**Working data:**

⟨

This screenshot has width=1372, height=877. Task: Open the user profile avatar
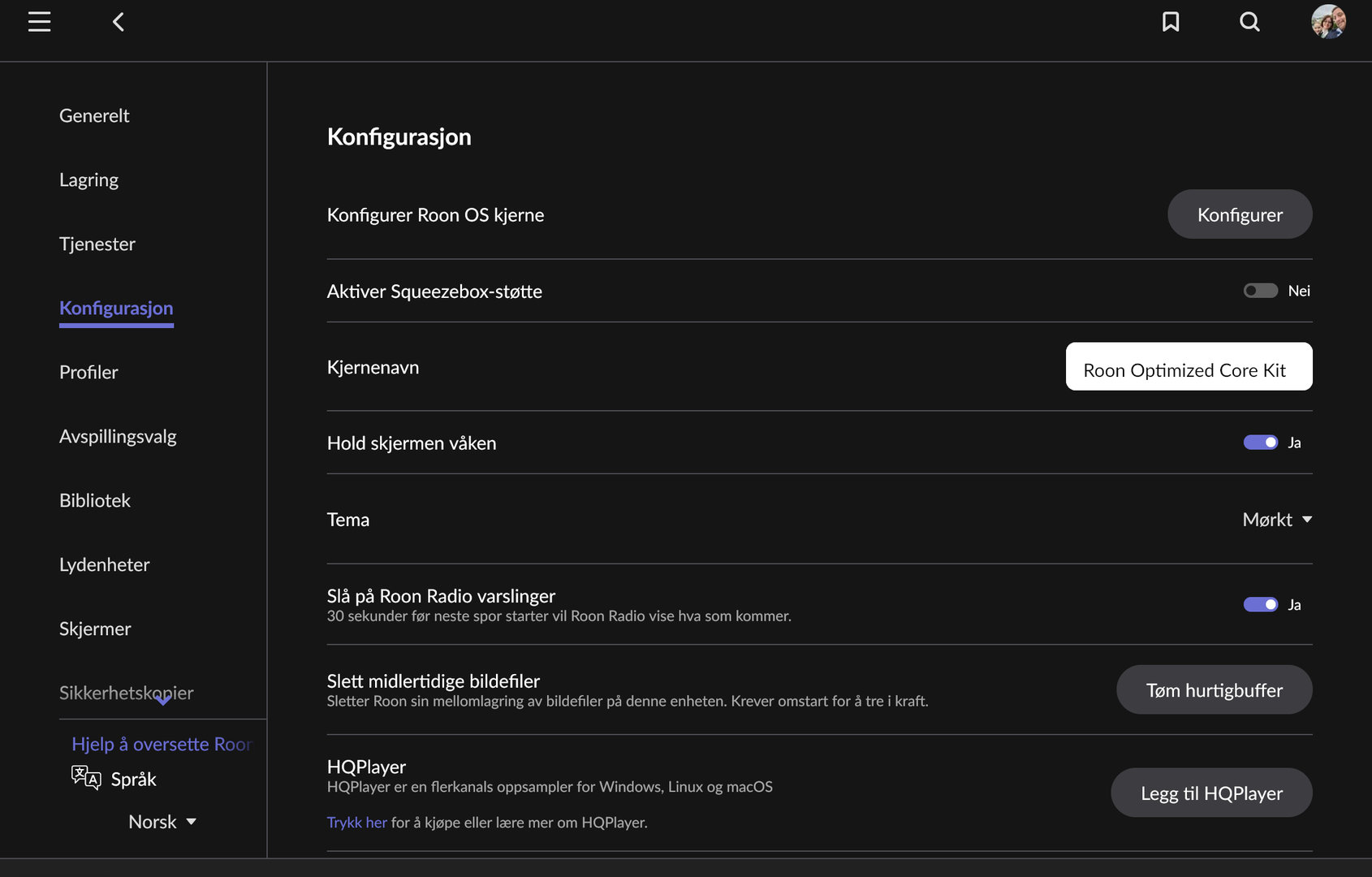pos(1328,22)
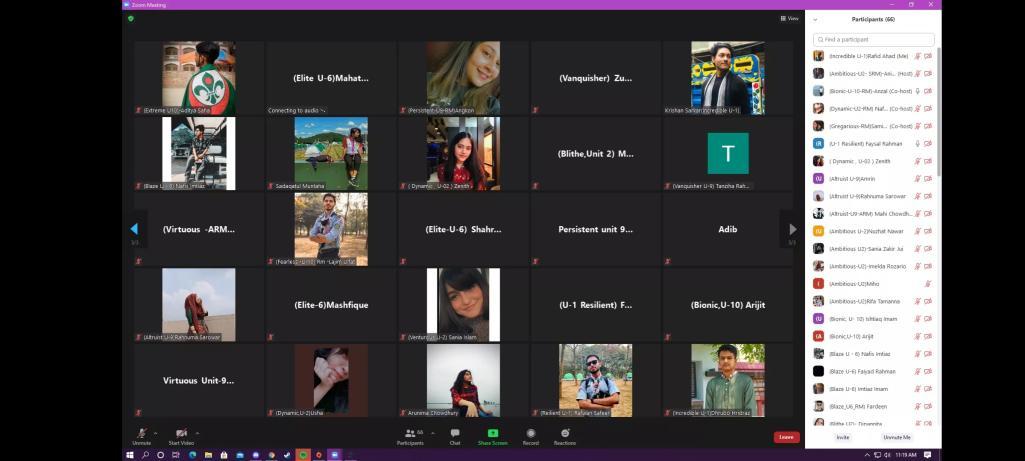The image size is (1025, 461).
Task: Unmute the microphone in meeting toolbar
Action: pos(141,434)
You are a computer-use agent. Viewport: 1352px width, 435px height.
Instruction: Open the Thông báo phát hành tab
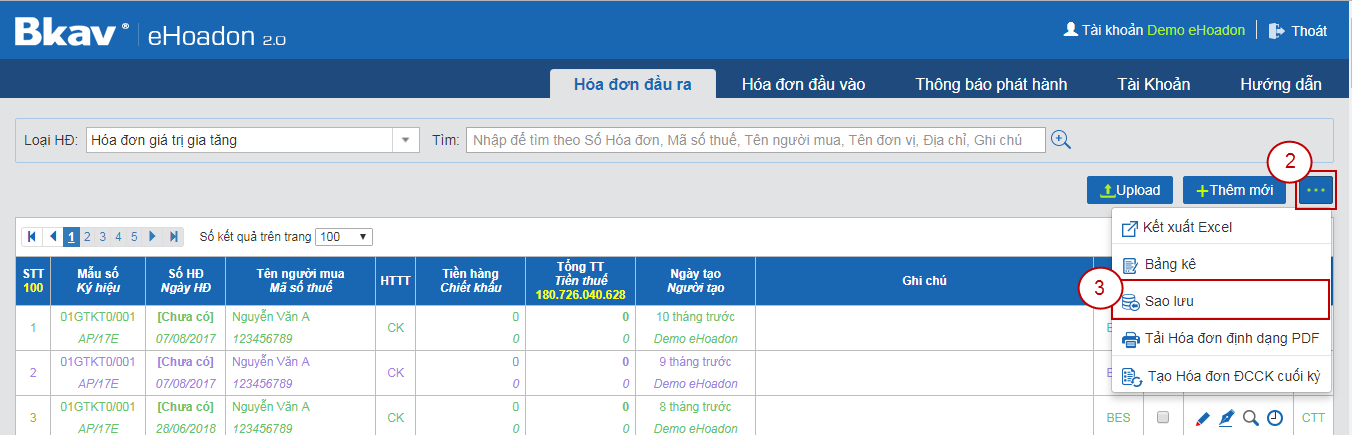click(x=991, y=84)
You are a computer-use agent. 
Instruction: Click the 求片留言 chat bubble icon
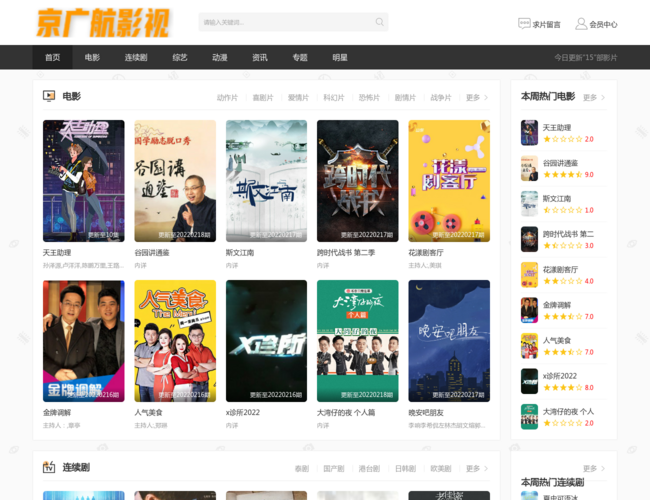(524, 24)
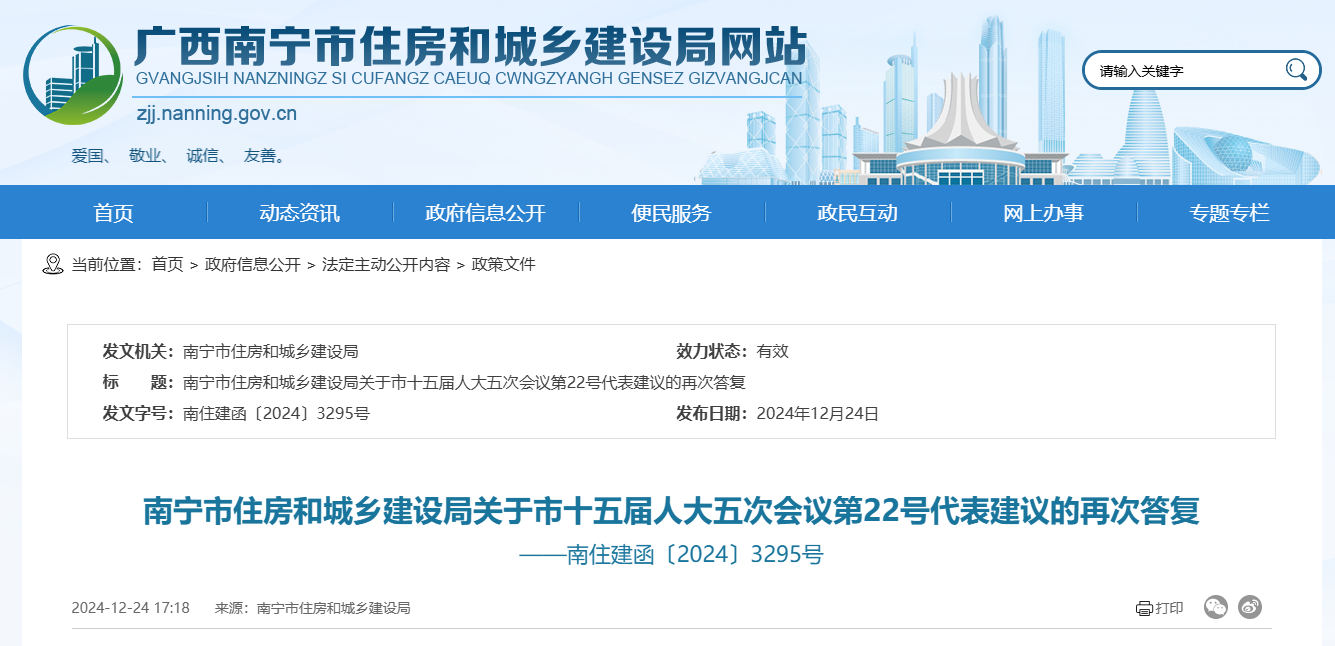Open the 首页 navigation tab
Image resolution: width=1335 pixels, height=646 pixels.
coord(113,213)
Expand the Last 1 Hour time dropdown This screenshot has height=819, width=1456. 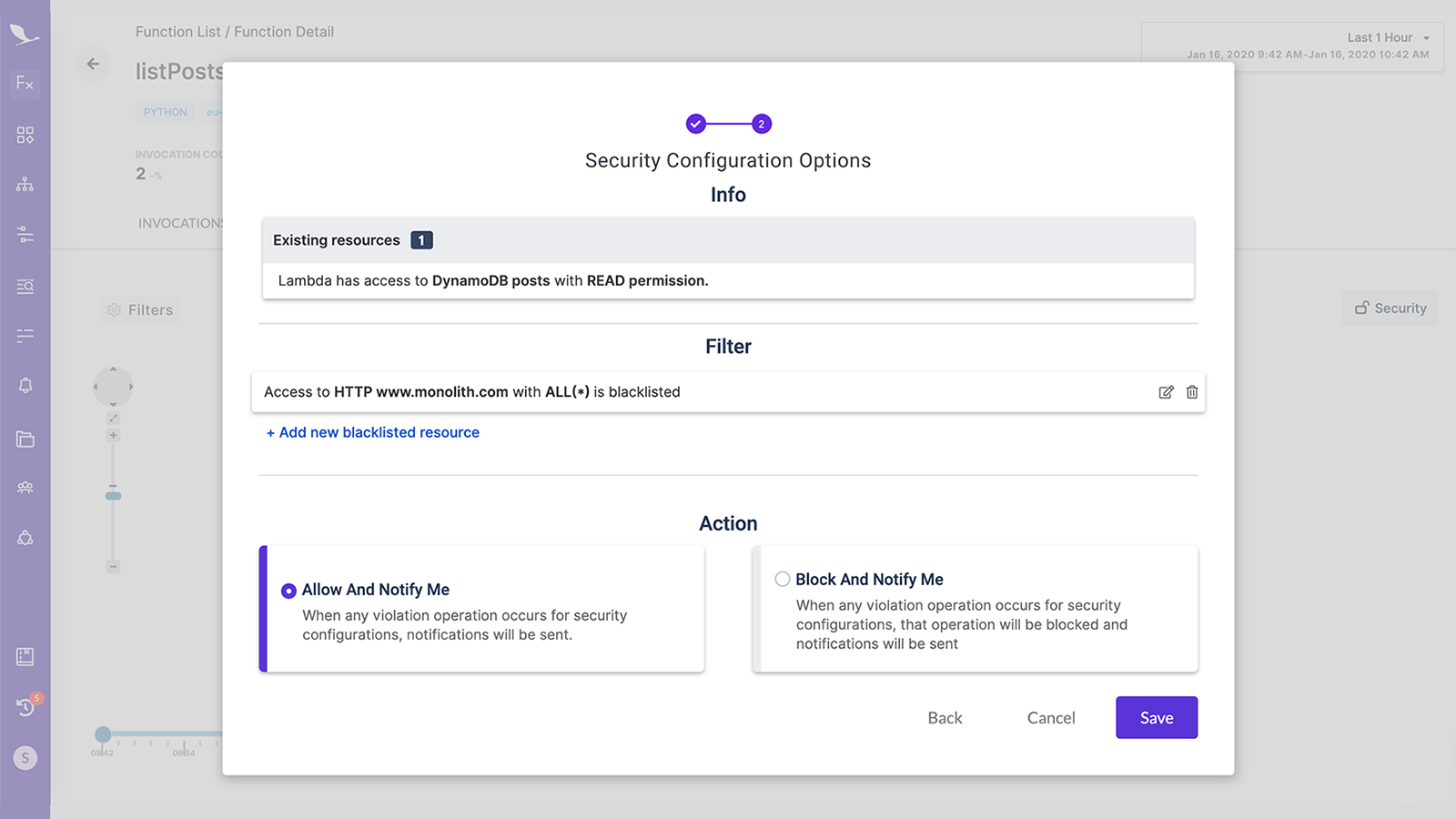[1388, 38]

⟩

**What you should do:** Some lines in the data above hold the string "computer". Find and copy each of them.

**Answer to the exercise:**
You are a computer-use agent. Viewport: 1352px width, 435px height.
You are a computer-use agent. 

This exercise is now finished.